Tech Surge Lifts Nasdaq and S&P 500 to Records While Dow Falters; Geopolitical Tensions Simmer in Hormuz

Key Takeaways

  • The Nasdaq Composite and S&P 500 reached fresh record highs, gaining 0.90% and 0.32% respectively, driven by a post-earnings surge in Apple (AAPL).
  • The Dow Jones Industrial Average diverged from the broader market, closing down 121.20 points (-0.24%) as a 5.7% drop in Amgen (AMGN) weighed heavily on the price-weighted index.
  • Iran’s Judiciary Chief Gholamhossein Mohseni Ejei signaled a desire for negotiations to end the ongoing conflict but warned that Tehran would not accept "impositions" or "dictates" from the United States.
  • UK Health Secretary Wes Streeting is reportedly preparing a leadership challenge against Prime Minister Keir Starmer, having allegedly secured the 81 signatures required to trigger a contest.
  • Geopolitical rhetoric remains sharp as Iranian military advisor Mohsen Rezaei mocked the US Secretary of War's understanding of the Strait of Hormuz, asserting Iran’s continued control over the vital waterway.

Tech-Led Rally Drives Nasdaq to Record Highs

Wall Street saw a tale of two markets on Friday as the tech-heavy Nasdaq Composite climbed 223.33 points to close at 25,115.64. The rally was spearheaded by Apple (AAPL), which saw its stock jump approximately 4.5% following a robust quarterly earnings report and optimistic guidance for its latest hardware lineup. The S&P 500 also benefited from the tech momentum, closing up 23.31 points at 7,232.32, marking a new unofficial record.

In contrast, the Dow Jones Industrial Average struggled to maintain pace, falling 0.24% to end at 49,530.94. The decline was largely attributed to Amgen (AMGN), which saw its shares tumble after issuing modest guidance targets that overshadowed an otherwise solid earnings beat. Market analysts noted that the divergence between the indexes reflects the outsized influence of high-priced components in the Dow's unique weighting structure compared to the market-cap-weighted S&P 500.

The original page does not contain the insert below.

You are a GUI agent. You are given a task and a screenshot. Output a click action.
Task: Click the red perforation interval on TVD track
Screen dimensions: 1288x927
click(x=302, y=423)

Iran Signals Diplomatic Opening Amid Hormuz Tensions

On the geopolitical front, Iran’s Judiciary Chief Gholamhossein Mohseni Ejei delivered a dual message of diplomacy and defiance. Speaking via state media, Ejei stated that Tehran "does not want war" and is seeking a path toward negotiations. However, he emphasized that the Islamic Republic would not submit to external pressure, stating, "We seek negotiations, not to accept dictates." This comes as reports indicate Iran has funneled a new peace proposal to US mediators in Pakistan.

Despite these diplomatic signals, military rhetoric remains heated. Mohsen Rezaei, a top advisor to the Supreme Leader, publicly criticized the US Secretary of War, claiming the official "lacks geography of Hormuz." Rezaei’s comments follow a period of heightened naval tension where Iran has maintained a restrictive grip on the Strait of Hormuz, a move that has kept global oil prices elevated. Traders remain cautious as the fragile ceasefire, in place since early April, faces pressure from continued US naval blockades of Iranian ports.

UK Political Turmoil: Streeting Ready to Challenge Starmer

In the United Kingdom, the Telegraph reported a significant escalation in internal Labour Party tensions. Health Secretary Wes Streeting is reportedly ready to launch a formal leadership challenge against Prime Minister Keir Starmer. Sources suggest Streeting has successfully gathered the 81 signatures—representing 20% of Labour MPs—necessary to trigger a leadership contest under party rules.

The timing of the reported challenge coincides with growing unease within the party ahead of critical local elections. While Streeting’s camp has officially maintained a stance of loyalty, the leak of a "Plan for Government" has fueled speculation that a transition of power could be imminent. The political instability in Westminster adds another layer of uncertainty for European markets already grappling with inflationary pressures from the Middle East conflict.

Disclaimer: This article is for informational purposes only and does not constitute financial advice. We are not financial professionals. The authors and/or site operators may hold positions in the companies or assets mentioned. Always do your own research before making financial decisions.